> _PROBLEM STATEMENT_:
Rewrite the rows from the line that has "Click the netlanguages logo" through the end of the rows, putting "emblem" in place of "logo" and leaving everything else unchanged. Leave the pictures out of your answer.

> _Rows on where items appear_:
- - - - -

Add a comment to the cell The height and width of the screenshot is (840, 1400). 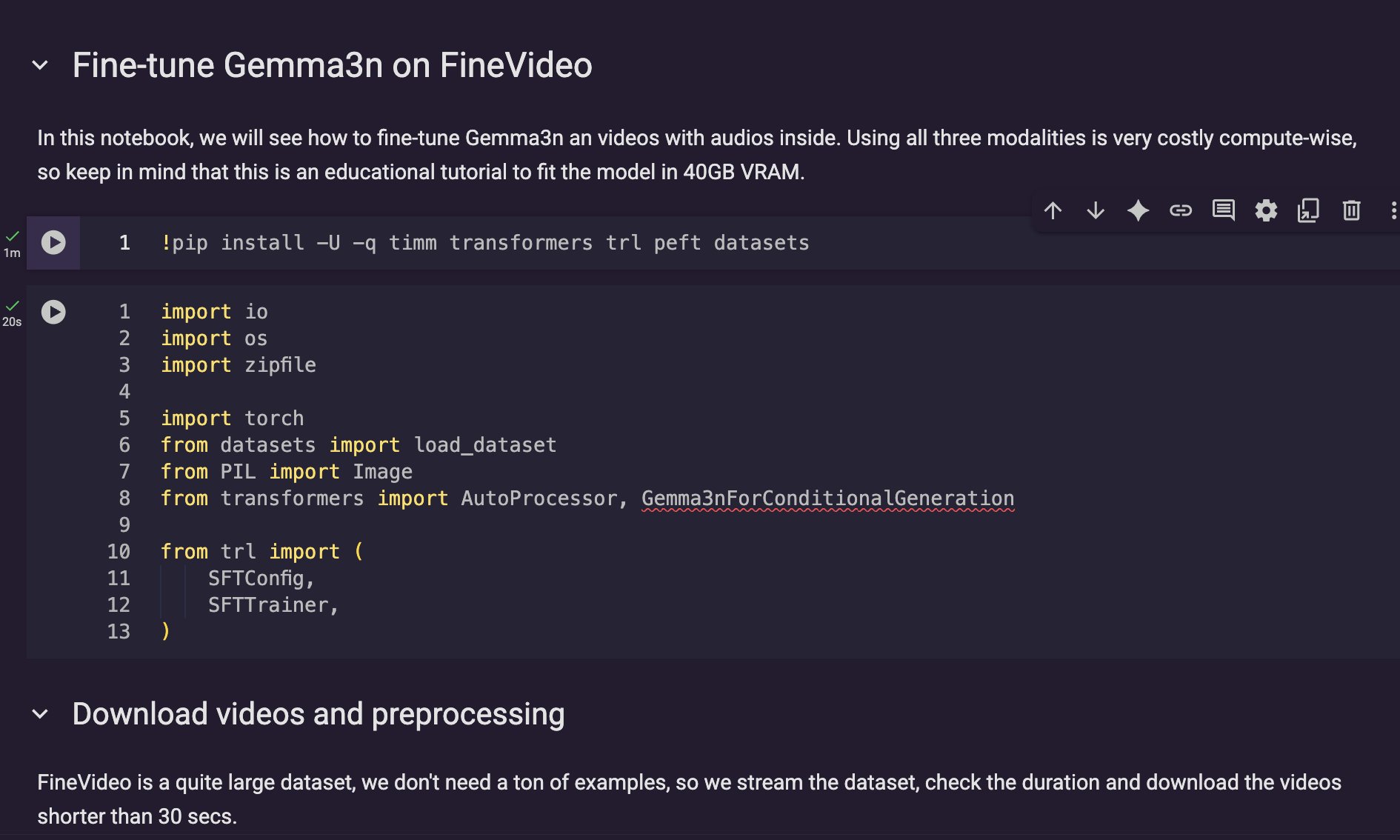(1223, 211)
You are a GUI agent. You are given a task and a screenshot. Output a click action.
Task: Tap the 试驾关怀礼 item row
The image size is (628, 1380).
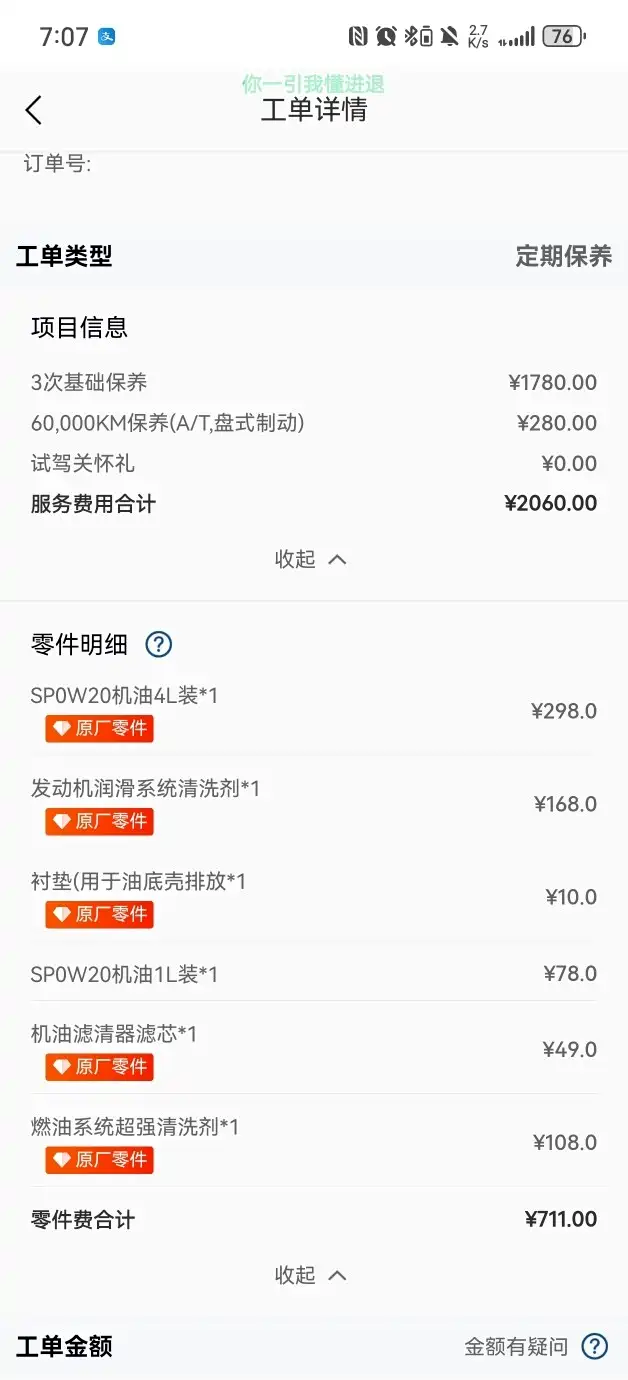313,463
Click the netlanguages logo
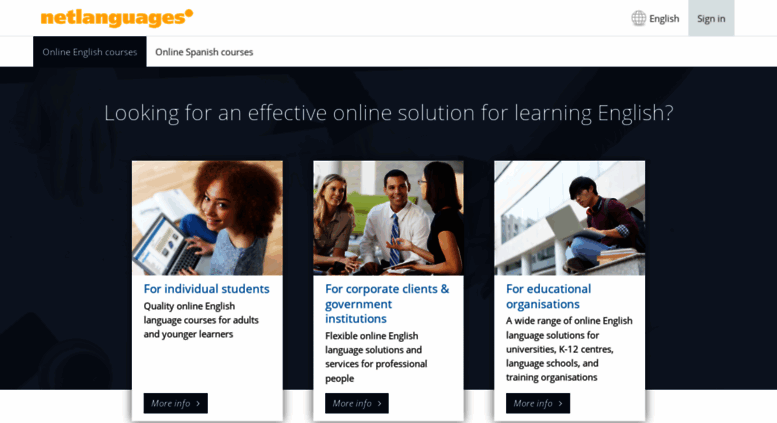777x423 pixels. tap(116, 18)
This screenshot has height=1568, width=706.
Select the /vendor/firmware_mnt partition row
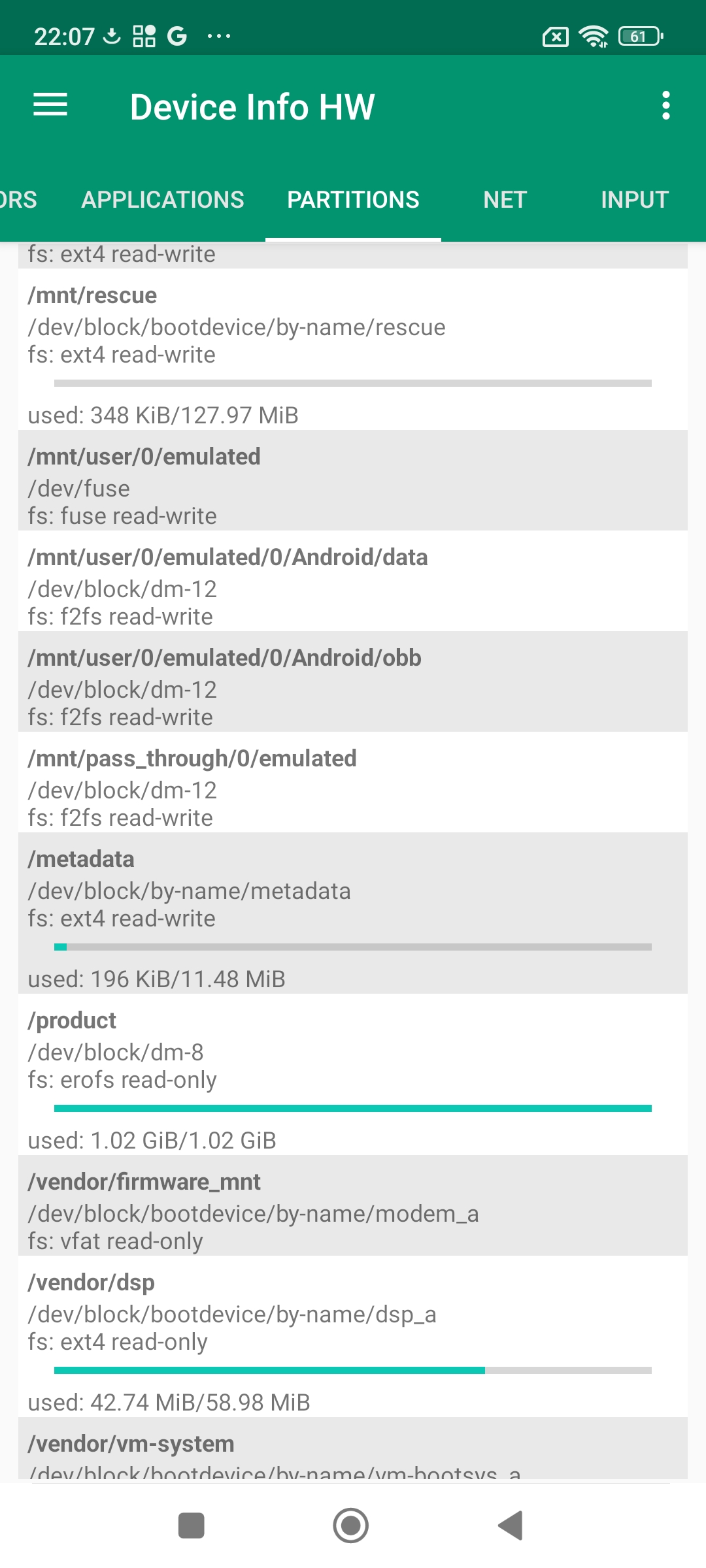coord(353,1205)
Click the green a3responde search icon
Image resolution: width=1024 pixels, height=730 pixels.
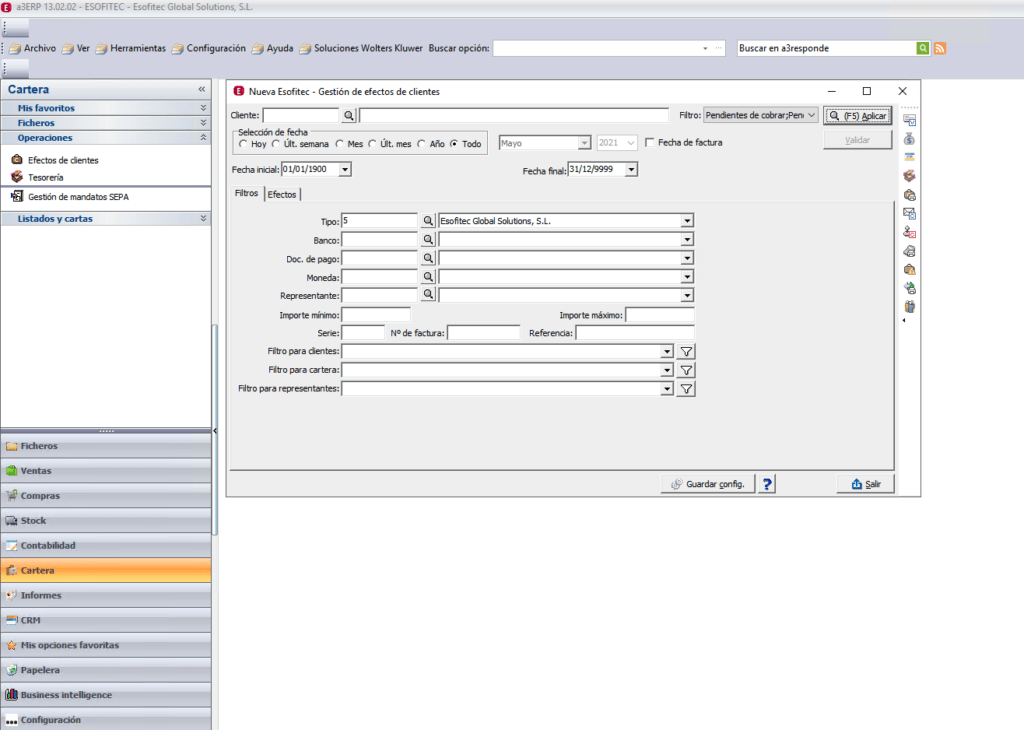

- - - - -

> _WRITTEN SOLUTION_:
Click the netlanguages emblem
777x423 pixels. tap(116, 18)
This screenshot has height=1568, width=706.
Select the /vendor/firmware_mnt partition row
coord(353,1205)
Click the green a3responde search icon
Image resolution: width=1024 pixels, height=730 pixels.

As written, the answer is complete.